Just when the MFIs were trying to write-off the Covid losses and re-start their growth journey, the 2 nd wave came and hit them. Given that this wave has penetrated the depth of India’s hinterland, the MFI sector has been very vocal is demanding an emergency credit line of Rs.15,000crs, government relief through Partial Guarantee scheme and enhancement the lending rate.
As investors, we may be tempted to think that last few quarters should be treated as “exceptional” due to cyclones, special situation in Assam & West Bengal, and finally the Covid pandemic. It’s surely a good thing to be hopeful and try and see light at the end of the tunnel. But it may not be a bad idea to try and understand if COVID was the only reason for the current state of the industry!
Let’s rewind a little to 2018 The NBFC sector was the epicenter of the IL&FS storm, when credit markets froze in Sep, 2018. Even the well-run NBFCs were lying low and waiting for the tide to subside. But one sub-sector seemed to be quite unaffected and never faced funding crunch, thanks to the priority sector status. The MFIs became the darlings of investors – unfazed, unaffected, and delivering on the promise of 30% CAGR and sub 2% credit losses for the entire FY19 and FY20!
|Loan Growth over 24 Months prior to Covid||Loan growth in Covid year|
Source: Company presentations
Did the average rural customer need so much money?
The MFI sector was flush with funds, both debt and equity. And they were in a hurry to grow and deliver on the 30% CAGR promise. The MFIs wasted no time and took the path to easy growth i.e.lend more to the same set of existing clients. Bandhan Bank increased its ticket size by 2-3x under the narrative of “completely dominating” the ustomer; Credit Access designed innovative products to lend more to the same customer.
Ultimately, there was low consideration for the basic question i.e. did the rural borrower need so much money? And will she be able to repay? A look at the below table can summarize what transpired in the microfinance sector in the five years preceding the pandemic. Given the slowness in Indian economy, an average rural household could only grow its income by 23%. However, his outstanding debt increased by 106% over that period, thanks to the zealous growth targets of MFIs.
|2016 to 2020||Total Growth|
|Ticket size growth||106%|
|Rural wage growth||23%|
Source: Economic Times, MFIN, SADHAN
Overleveraged customer could be the bigger cause; Covid was just the trigger!

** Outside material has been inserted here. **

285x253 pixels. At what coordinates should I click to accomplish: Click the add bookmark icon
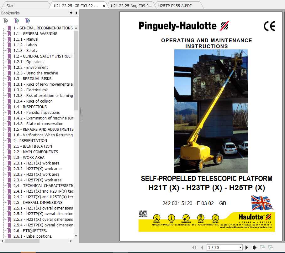pyautogui.click(x=17, y=21)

As we saw in the table above, we might be in a situation where millions of rural folks have more loans on their heads than they could afford to repay. And then Covid struck. While Covid is no small event, we do know that even a medium sized pot-hole is enough to topple an overloaded vehicle. The signs of stress among the borrowers are clearly visible from the decline in repayment rates over the years. Most of the MFIs explained that they are giving longer duration loans but that doesn’t explain the extent of drop in collections.
|Repayments (% of previous yr loans)|
Source: Company data, GreenEdge
Is there light at the end of the tunnel?
The current outcome is a far cry from original promise of the microfinance model i.e. there is tremendous growth opportunity in rural India; and that lending exclusively to groups of women is an extremely low risk model. Four large MFIs have reported combined provisions / losses of ~Rs6,000crs or 7% of their pre-Covid portfolio and the damage caused by the 2 nd wave is yet to unfold.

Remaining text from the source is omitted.